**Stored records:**
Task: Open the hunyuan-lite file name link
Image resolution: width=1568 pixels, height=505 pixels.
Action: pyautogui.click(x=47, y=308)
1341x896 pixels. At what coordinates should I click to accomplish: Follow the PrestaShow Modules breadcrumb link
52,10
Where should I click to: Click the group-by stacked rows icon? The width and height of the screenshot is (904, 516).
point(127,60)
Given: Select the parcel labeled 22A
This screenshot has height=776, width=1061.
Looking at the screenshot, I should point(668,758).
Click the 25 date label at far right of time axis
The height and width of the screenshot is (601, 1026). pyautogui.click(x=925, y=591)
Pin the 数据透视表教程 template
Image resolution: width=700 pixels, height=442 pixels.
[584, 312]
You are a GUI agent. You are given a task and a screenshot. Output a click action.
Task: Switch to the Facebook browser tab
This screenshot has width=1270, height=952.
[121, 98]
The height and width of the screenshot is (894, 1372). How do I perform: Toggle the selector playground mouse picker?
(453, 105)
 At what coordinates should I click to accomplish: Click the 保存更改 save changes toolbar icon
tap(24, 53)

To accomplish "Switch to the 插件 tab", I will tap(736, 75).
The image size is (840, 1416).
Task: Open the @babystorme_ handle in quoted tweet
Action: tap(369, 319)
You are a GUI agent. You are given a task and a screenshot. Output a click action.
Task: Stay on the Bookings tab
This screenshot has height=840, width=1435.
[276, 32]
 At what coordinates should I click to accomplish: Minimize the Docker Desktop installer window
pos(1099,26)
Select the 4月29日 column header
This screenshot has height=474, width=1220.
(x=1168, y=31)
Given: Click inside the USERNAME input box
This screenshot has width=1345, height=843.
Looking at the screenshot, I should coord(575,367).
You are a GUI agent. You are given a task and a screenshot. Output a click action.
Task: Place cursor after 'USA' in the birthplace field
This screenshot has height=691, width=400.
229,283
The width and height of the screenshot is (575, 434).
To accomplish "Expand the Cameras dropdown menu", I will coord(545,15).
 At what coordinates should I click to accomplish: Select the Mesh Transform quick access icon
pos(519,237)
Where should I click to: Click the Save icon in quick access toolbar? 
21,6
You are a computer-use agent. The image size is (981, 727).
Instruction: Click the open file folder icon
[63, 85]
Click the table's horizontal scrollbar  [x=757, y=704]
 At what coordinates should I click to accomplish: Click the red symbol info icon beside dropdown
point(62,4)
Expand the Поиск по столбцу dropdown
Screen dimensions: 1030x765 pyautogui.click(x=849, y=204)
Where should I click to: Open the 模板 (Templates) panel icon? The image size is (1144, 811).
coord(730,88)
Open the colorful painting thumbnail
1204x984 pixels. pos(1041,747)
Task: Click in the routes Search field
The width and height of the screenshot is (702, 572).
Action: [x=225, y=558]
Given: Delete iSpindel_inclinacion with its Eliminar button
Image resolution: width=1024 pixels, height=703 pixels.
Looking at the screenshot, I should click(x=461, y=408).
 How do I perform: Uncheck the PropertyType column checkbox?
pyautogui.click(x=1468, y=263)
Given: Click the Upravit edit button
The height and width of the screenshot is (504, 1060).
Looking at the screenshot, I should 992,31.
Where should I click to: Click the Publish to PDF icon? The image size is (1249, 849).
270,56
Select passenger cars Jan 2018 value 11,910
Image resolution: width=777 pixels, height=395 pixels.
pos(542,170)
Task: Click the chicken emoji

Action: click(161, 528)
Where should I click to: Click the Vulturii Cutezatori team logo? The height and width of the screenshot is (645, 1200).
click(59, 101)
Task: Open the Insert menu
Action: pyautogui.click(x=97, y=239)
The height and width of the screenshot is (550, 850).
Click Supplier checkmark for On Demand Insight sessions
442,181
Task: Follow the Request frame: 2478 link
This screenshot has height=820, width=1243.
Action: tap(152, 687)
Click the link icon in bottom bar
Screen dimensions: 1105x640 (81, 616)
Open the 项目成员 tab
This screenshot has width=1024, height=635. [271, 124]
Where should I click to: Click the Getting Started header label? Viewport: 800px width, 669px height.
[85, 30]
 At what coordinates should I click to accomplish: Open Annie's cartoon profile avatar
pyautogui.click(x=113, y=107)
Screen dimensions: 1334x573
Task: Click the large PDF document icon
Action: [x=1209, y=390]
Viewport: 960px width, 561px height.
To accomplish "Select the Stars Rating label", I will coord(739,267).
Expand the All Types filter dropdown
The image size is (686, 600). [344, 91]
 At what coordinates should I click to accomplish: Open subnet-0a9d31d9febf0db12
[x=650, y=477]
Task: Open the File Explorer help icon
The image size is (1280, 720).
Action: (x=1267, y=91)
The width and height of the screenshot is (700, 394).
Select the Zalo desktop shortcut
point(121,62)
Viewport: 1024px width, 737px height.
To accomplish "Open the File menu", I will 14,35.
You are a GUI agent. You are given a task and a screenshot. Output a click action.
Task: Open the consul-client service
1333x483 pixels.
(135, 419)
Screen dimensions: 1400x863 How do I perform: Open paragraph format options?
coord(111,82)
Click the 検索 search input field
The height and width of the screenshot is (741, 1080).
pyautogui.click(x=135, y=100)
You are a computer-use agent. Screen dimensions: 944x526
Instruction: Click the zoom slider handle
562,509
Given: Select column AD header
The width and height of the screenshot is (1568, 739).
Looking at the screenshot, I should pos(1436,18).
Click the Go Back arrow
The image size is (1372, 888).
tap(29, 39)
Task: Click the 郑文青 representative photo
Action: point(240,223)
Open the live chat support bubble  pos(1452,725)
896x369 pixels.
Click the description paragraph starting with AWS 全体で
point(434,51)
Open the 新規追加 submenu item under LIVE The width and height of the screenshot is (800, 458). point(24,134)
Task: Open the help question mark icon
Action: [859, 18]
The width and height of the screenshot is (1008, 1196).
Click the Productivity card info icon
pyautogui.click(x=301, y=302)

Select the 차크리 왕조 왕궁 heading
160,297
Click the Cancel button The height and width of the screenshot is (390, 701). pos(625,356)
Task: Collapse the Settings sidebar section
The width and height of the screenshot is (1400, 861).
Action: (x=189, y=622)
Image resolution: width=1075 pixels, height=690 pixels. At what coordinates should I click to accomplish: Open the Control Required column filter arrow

**What is required:**
Line by line, retype all of the entries.

**Task response:**
Task: Open the hunyuan-lite file name link
Image resolution: width=1568 pixels, height=505 pixels.
Action: pyautogui.click(x=47, y=308)
1341x896 pixels. At what coordinates should I click to accomplish: Follow the PrestaShow Modules breadcrumb link
52,10
Where should I click to: Click the group-by stacked rows icon? The width and height of the screenshot is (904, 516).
point(127,60)
Given: Select the parcel labeled 22A
This screenshot has height=776, width=1061.
Looking at the screenshot, I should point(668,758).
Click the 25 date label at far right of time axis
The height and width of the screenshot is (601, 1026). pyautogui.click(x=925, y=591)
Pin the 数据透视表教程 template
Image resolution: width=700 pixels, height=442 pixels.
[584, 312]
You are a GUI agent. You are given a task and a screenshot. Output a click action.
Task: Switch to the Facebook browser tab
This screenshot has width=1270, height=952.
[121, 98]
The height and width of the screenshot is (894, 1372). How do I perform: Toggle the selector playground mouse picker?
(453, 105)
 At what coordinates should I click to accomplish: Click the 保存更改 save changes toolbar icon
tap(24, 53)

To accomplish "Switch to the 插件 tab", I will tap(736, 75).
The image size is (840, 1416).
Task: Open the @babystorme_ handle in quoted tweet
Action: tap(369, 319)
You are a GUI agent. You are given a task and a screenshot. Output a click action.
Task: Stay on the Bookings tab
This screenshot has height=840, width=1435.
[276, 32]
 At what coordinates should I click to accomplish: Minimize the Docker Desktop installer window
pos(1099,26)
Select the 4月29日 column header
This screenshot has height=474, width=1220.
(x=1168, y=31)
Given: Click inside the USERNAME input box
This screenshot has width=1345, height=843.
Looking at the screenshot, I should coord(575,367).
You are a GUI agent. You are given a task and a screenshot. Output a click action.
Task: Place cursor after 'USA' in the birthplace field
This screenshot has height=691, width=400.
229,283
The width and height of the screenshot is (575, 434).
To accomplish "Expand the Cameras dropdown menu", I will coord(545,15).
 At what coordinates should I click to accomplish: Select the Mesh Transform quick access icon
pos(519,237)
Where should I click to: Click the Save icon in quick access toolbar? 
21,6
You are a computer-use agent. The image size is (981, 727).
Instruction: Click the open file folder icon
[63, 85]
Click the table's horizontal scrollbar  [x=757, y=704]
 At what coordinates should I click to accomplish: Click the red symbol info icon beside dropdown
point(62,4)
Expand the Поиск по столбцу dropdown
Screen dimensions: 1030x765 pyautogui.click(x=849, y=204)
Where should I click to: Open the 模板 (Templates) panel icon? The image size is (1144, 811).
coord(730,88)
Open the colorful painting thumbnail
1204x984 pixels. pos(1041,747)
Task: Click in the routes Search field
The width and height of the screenshot is (702, 572).
Action: [x=225, y=558]
Given: Delete iSpindel_inclinacion with its Eliminar button
Image resolution: width=1024 pixels, height=703 pixels.
Looking at the screenshot, I should click(x=461, y=408).
 How do I perform: Uncheck the PropertyType column checkbox?
pyautogui.click(x=1468, y=263)
Given: Click the Upravit edit button
The height and width of the screenshot is (504, 1060).
Looking at the screenshot, I should 992,31.
Where should I click to: Click the Publish to PDF icon? The image size is (1249, 849).
270,56
Select passenger cars Jan 2018 value 11,910
Image resolution: width=777 pixels, height=395 pixels.
pos(542,170)
Task: Click the chicken emoji

Action: click(161, 528)
Where should I click to: Click the Vulturii Cutezatori team logo? The height and width of the screenshot is (645, 1200).
click(59, 101)
Task: Open the Insert menu
Action: pyautogui.click(x=97, y=239)
The height and width of the screenshot is (550, 850).
Click Supplier checkmark for On Demand Insight sessions
442,181
Task: Follow the Request frame: 2478 link
This screenshot has height=820, width=1243.
Action: tap(152, 687)
Click the link icon in bottom bar
Screen dimensions: 1105x640 (81, 616)
Open the 项目成员 tab
This screenshot has width=1024, height=635. [271, 124]
Where should I click to: Click the Getting Started header label? Viewport: 800px width, 669px height.
[85, 30]
 At what coordinates should I click to accomplish: Open Annie's cartoon profile avatar
pyautogui.click(x=113, y=107)
Screen dimensions: 1334x573
Task: Click the large PDF document icon
Action: [x=1209, y=390]
Viewport: 960px width, 561px height.
To accomplish "Select the Stars Rating label", I will coord(739,267).
Expand the All Types filter dropdown
The image size is (686, 600). [344, 91]
 At what coordinates should I click to accomplish: Open subnet-0a9d31d9febf0db12
[x=650, y=477]
Task: Open the File Explorer help icon
The image size is (1280, 720).
Action: (x=1267, y=91)
The width and height of the screenshot is (700, 394).
Select the Zalo desktop shortcut
point(121,62)
Viewport: 1024px width, 737px height.
To accomplish "Open the File menu", I will 14,35.
You are a GUI agent. You are given a task and a screenshot. Output a click action.
Task: Open the consul-client service
1333x483 pixels.
(135, 419)
Screen dimensions: 1400x863 How do I perform: Open paragraph format options?
coord(111,82)
Click the 検索 search input field
The height and width of the screenshot is (741, 1080).
pyautogui.click(x=135, y=100)
You are a computer-use agent. Screen dimensions: 944x526
Instruction: Click the zoom slider handle
562,509
Given: Select column AD header
The width and height of the screenshot is (1568, 739).
Looking at the screenshot, I should pos(1436,18).
Click the Go Back arrow
The image size is (1372, 888).
tap(29, 39)
Task: Click the 郑文青 representative photo
Action: point(240,223)
Open the live chat support bubble  pos(1452,725)
896x369 pixels.
Click the description paragraph starting with AWS 全体で
point(434,51)
Open the 新規追加 submenu item under LIVE The width and height of the screenshot is (800, 458). point(24,134)
Task: Open the help question mark icon
Action: [859, 18]
The width and height of the screenshot is (1008, 1196).
Click the Productivity card info icon
pyautogui.click(x=301, y=302)

Select the 차크리 왕조 왕궁 heading
160,297
Click the Cancel button The height and width of the screenshot is (390, 701). pos(625,356)
Task: Collapse the Settings sidebar section
The width and height of the screenshot is (1400, 861).
Action: (x=189, y=622)
Image resolution: width=1075 pixels, height=690 pixels. At what coordinates should I click to accomplish: Open the Control Required column filter arrow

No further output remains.